Two decades later, in 1970, Congress passed a landmark bill called the “Comprehensive Alcohol Abuse and Alcoholism Prevention Treatment and Rehabilitation Act,” precipitating the establishment of the National Institute on Alcohol Abuse and Alcoholism, part of the U.S. National Institutes of Health. “Among those testifying to the lawmakers in support of the bill,” writes Dodes, “were Marty Mann and Bill Wilson.”
In 1989, America’s first drug court began sentencing “nonviolent drug offenders” to 12-step programs. Although court-mandated participation in 12-step programs would eventually be deemed unconstitutional (thanks to items like Step Six), Dodes claims “judges still refer people to AA as a part of sentencing or a condition of probation.”
This brings us to the present: an addiction-treatment landscape envisioned and engineered almost entirely by AA. TSF is the law of the land. If you have a drinking problem in 2014, or a drug problem, or a gambling problem, your medically, socially, culturally, and politically mandated solution is a set of 12 steps. The only other options, as asserted by the Big Book, are “jails, institutions, and death.”

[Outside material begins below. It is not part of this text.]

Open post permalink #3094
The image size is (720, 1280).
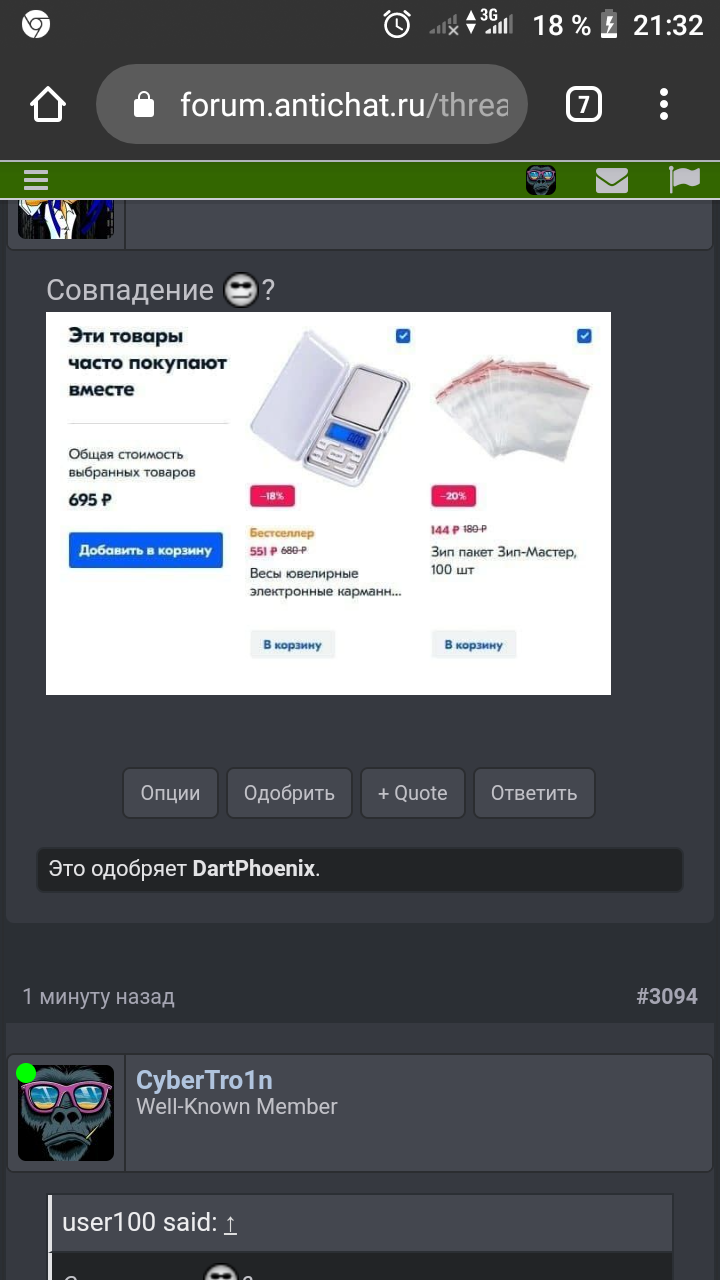click(667, 996)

And any suggestion that AA might be a flawed program, or not right for every addict, is met with scandalized looks and harsh retorts. AA, simply put, is pretty popular among the non-addicted. “In the absence of sophisticated knowledge,” writes Dodes, “platitudes and homilies rush in to fill the void, many of which obscure far more than they illuminate. Folklore and anecdote are elevated to equal standing with data and evidence. Everyone’s an expert, because everyone knows somebody who has been through it. And nothing in this world travels faster than a pithy turn of phrase.”
But society at large is guilty of more than just perpetuating the dominion of AA and TSF with “folklore and anecdote.” We are just as guilty of driving addicts into the program as the program is of raising the specter of a sole avenue to recovery.
Despite the popular glorification of TSF, addiction remains an oft-trivialized topic, and the addict an oft-ridiculed figure. A night of heavy drinking might be punctuated with an off-the-cuff comment like, “I am such an alcoholic!” Or incredulity expressed through hyperbolic questions like, “Are you on crack?” The meth-addict, as portrayed on TV shows like Breaking Bad and Inside Amy Schumer, is the commonly accepted lowest form of human-scum, deserving of not just ridicule, but violent death. The addict is disposable. Or a recyclable punchline.
When, as a culture, we ascribe the addict the lowest possible social value, is it any wonder why they flock to a fellowship of equally alienated individuals with common lived-experiences? Organizations like AA? It’s true addicts are deserving of treatment plans based in something more than blind faith—Dodes’s argument is more than persuasive in that regard—but pills and therapy and data and evidence aren’t necessarily enough to treat a condition so inherently linked to emotional wellbeing and self-worth. The addict, like any human, craves community. And if the greater community persists in shunning and shaming addicts, and AA remains the only door left ajar, then it’s to AA the addicts will go. And who could blame them?